Apple executives are mulling whether to let users choose third-party web browser and mail applications as their default options on iPhones and iPads, replacing the company’s Safari browser and Mail app, Bloomberg News‘ Mark Gurman reports, citing “people familiar with the matter.”
Since launching the App Store in 2008, Apple hasn’t allowed users to replace pre-installed apps such as these with third-party services. That has made it difficult for some developers to compete, and has raised concerns from lawmakers probing potential antitrust violations in the technology industry… The company currently pre-installs 38 default apps on iPhones and iPads, Bloomberg News has reported, including the Safari web browser, Maps, Messages and Mail…

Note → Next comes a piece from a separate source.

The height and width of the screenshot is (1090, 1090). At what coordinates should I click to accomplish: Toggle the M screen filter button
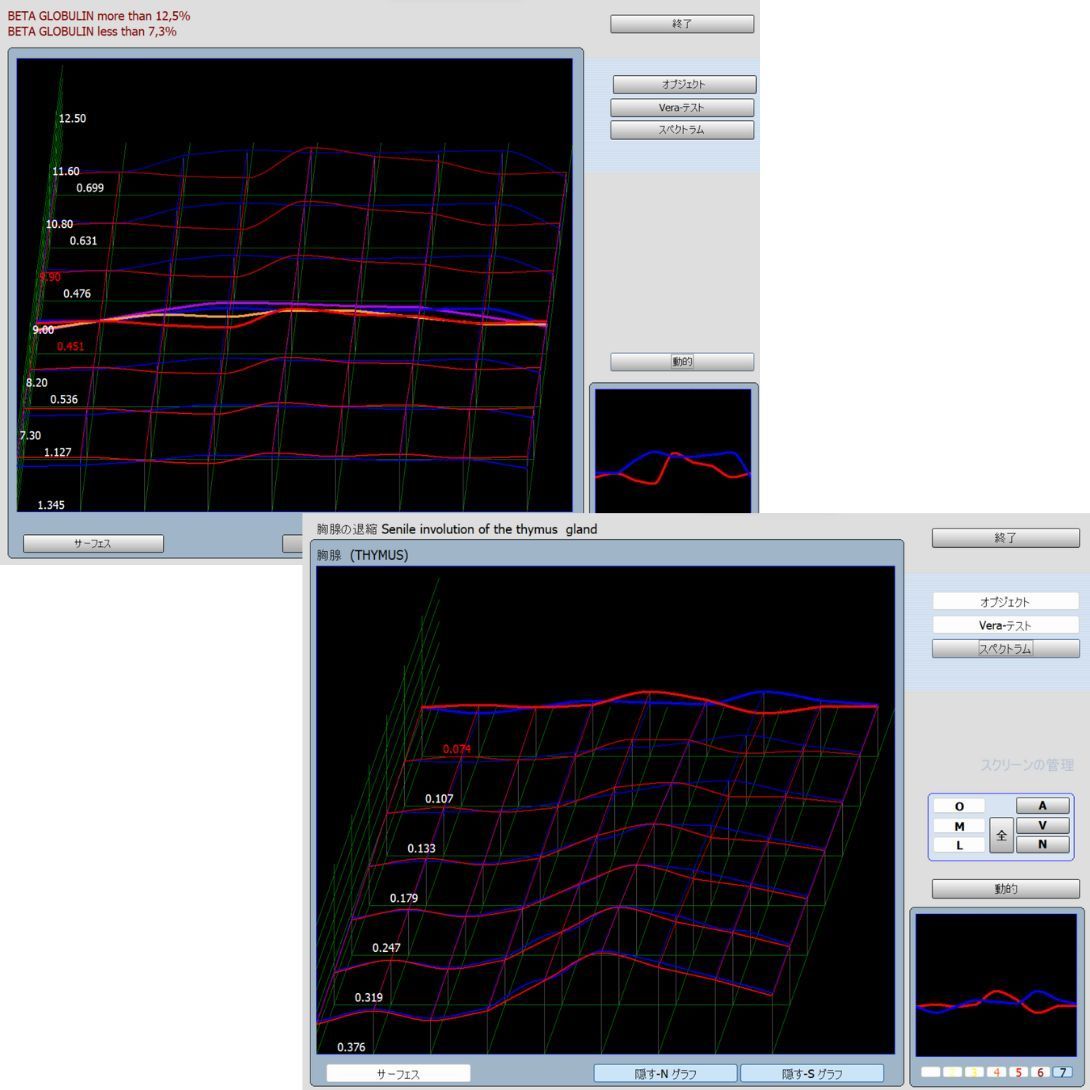(x=959, y=826)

The Cupertino, California-based company also is considering loosening restrictions on third-party music apps, including its top streaming rival Spotify Technology SA, on HomePods, said the people, who asked not to be named discussing internal company deliberations… Also under discussion at Apple is whether to let users set competing music services as the default with Siri on iPhones and iPads, the people said. Currently, Apple Music is the default music app. If the company changes the arrangement, a user would be able to play music from Spotify or Pandora automatically when asking Siri for a song.
MacDailyNews Take: We’d endorse creating the ability to replace default apps on iPhone and iPad with one big caveat: Security and privacy must not be compromised. The vast majority of users would still use Apple’s apps, but the ability to choose to make third-party apps as defaults would not only give users more power, it would alleviate many antitrust issues for Apple.